Marginal Notes 26: Writers and Readers: A. H. Spencer [1886-1971]

Tuesday, Sep 24, 2024

Writers and Readers: Last chapter of a bookman [Stuart Sayers The Melbourne Age, 1971]. A. H. Spencer [1886-1971]

It is one of my regrets that I was not able to visit A. H. Spencer’s Hill of Content bookstore during his reign at 86 Bourke Street, Melbourne. Although the bookstore continues to this day under that name, Spencer sold the goodwill and stock in 1951.

Many have written about this legendary bookseller, but I will quote from Stuart Kell’s Rare. A life among antiquarian books [Folio, Sydney, 2011].

‘With rare Australiana his main speciality, A. H. ‘Bert’ Spencer was Melbourne’s main rare bookseller of the 1920s and 30s. He established the celebrated Hill of Content bookshop in Collins Street and, in the mid-twenties, dispersed the great library of Dr F. Hobill Cole.

Spencer’s memoir of the Hill of Content is a delectable portrait of Melbourne’s antiquarian book scene in the first half of the twentieth century. Who could forget his tale of becoming wedged in the narrow tin bath out the back of the Hill – until his staff rigged a block and tackle and ‘persuaded’ him out. Spencer trained in Sydney under Fred Wymark at Angus & Robertson. Wymark could sense an Australian rarity ‘anywhere between Peru and Kamchatka and knew its history, its value and its probable purchaser’. Spencer cultivated the same nose for ferreting desirable books. Frank Morton [in Spencer, Hill of Content] wrote of Spencer’s style of bookselling:

He saunters about Australia, and buys the libraries of those who have been unable to take their books away with them (to Heaven or the other place). Then he writes cunning words in the books and sells them over again to us and the other fellows. There is little he doesn’t know about books. As to selling books – listen here! Mr Spencer is never at a loss. If it isn’t a first edition, he will make you believe it is somehow better. A little while ago he got an old dog-eared copy of the Bible printed in New York, or Grand Rapids, or Ossewooskee, or one of those American towns, and the curious format filled him with hope. He wrote on the fly-leaf: ‘Second (and best) American Edition of this Most Interesting Work – 42s.’
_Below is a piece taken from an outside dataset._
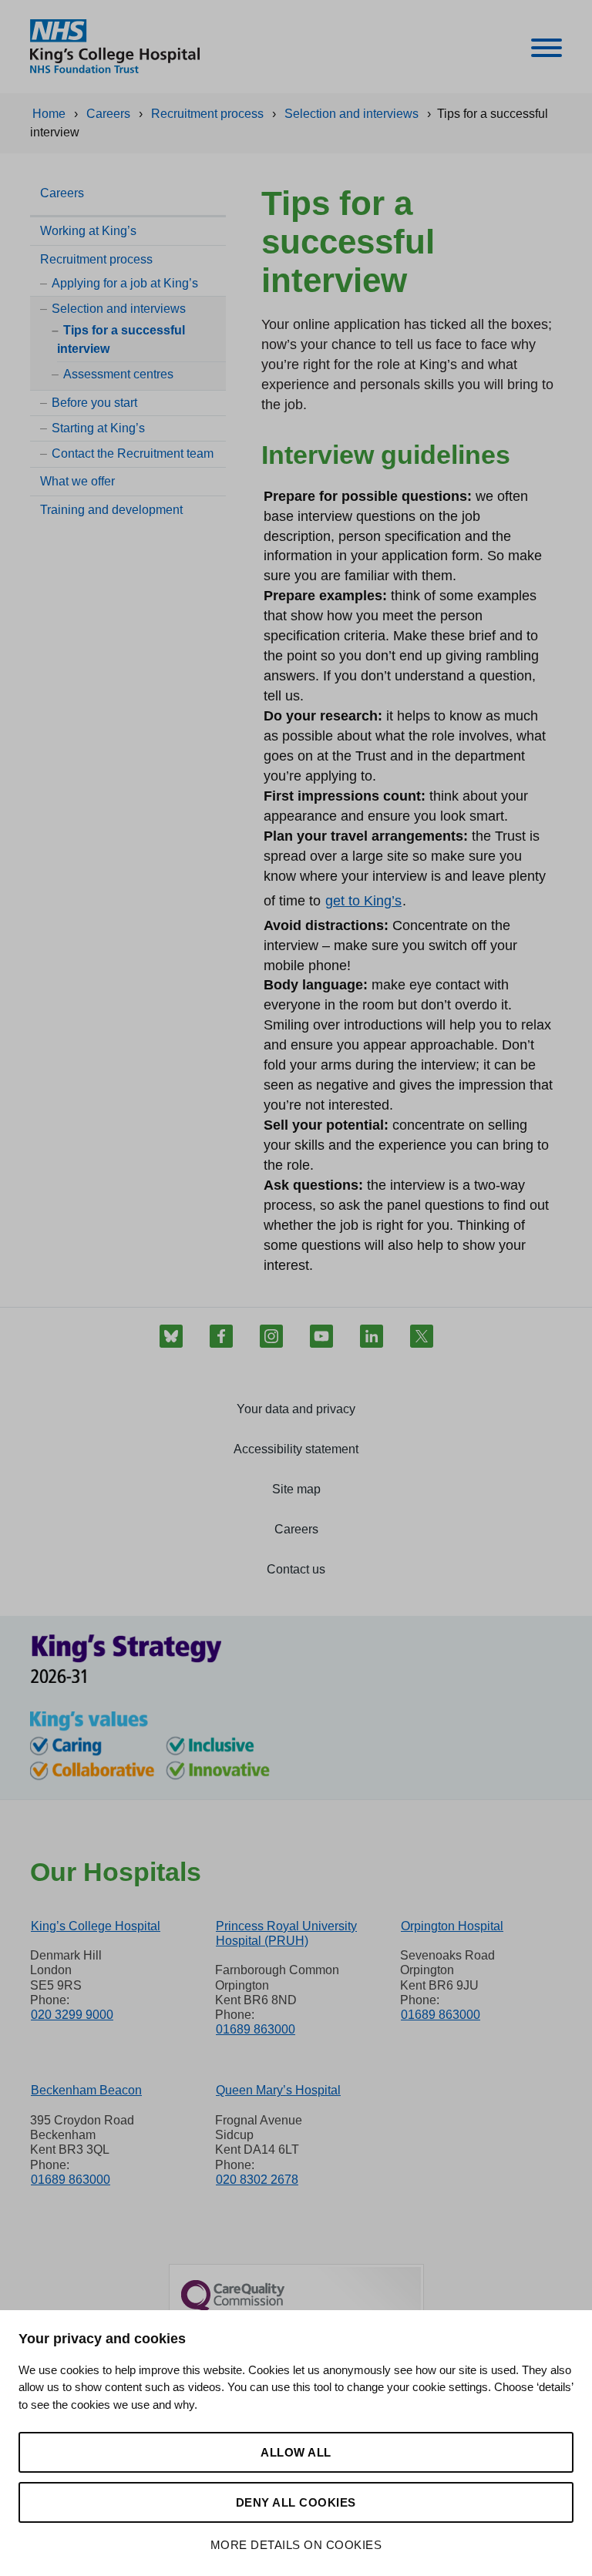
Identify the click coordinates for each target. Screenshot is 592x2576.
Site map (296, 1489)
Considered a rogue by some, Spencer was more honest and competent than Morton implies. He once bought a box lot in a Sydney auction. It contained a rare pamphlet which he took to Sir William Dixson, making the mistake of telling his customer what the lot cost. The knight replied, ‘Very well, skinflint, it cost you half a crown; of how much will you rob me for this miserable pamphlet?’ ‘Fifty pounds’.
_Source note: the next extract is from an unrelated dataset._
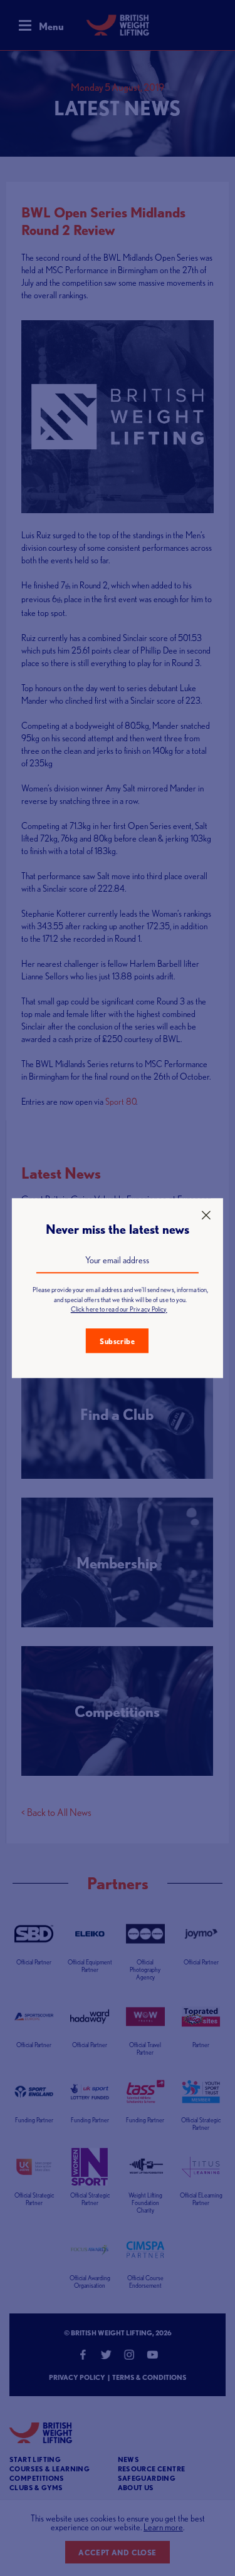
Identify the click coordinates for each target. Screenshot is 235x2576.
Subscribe (117, 1341)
‘What! You damnable robber! Spencer, Fred Wymark taught you too well, Lord forgive him, and you,’ came from Sir William. Growling ferociously, he opened a drawer, took out his cheque-book, banged it down on the desk, wrote a cheque for fifty pounds, walked over to me and dropped it in my pocket. Then! Then it was his turn for the happy hearty ‘wide’ laugh for, holding the pamphlet in an attitude as though daring me to rob him of it, he almost danced with glee as he said, ‘Spencer, you fathead, I’d have paid one hundred pounds for this!’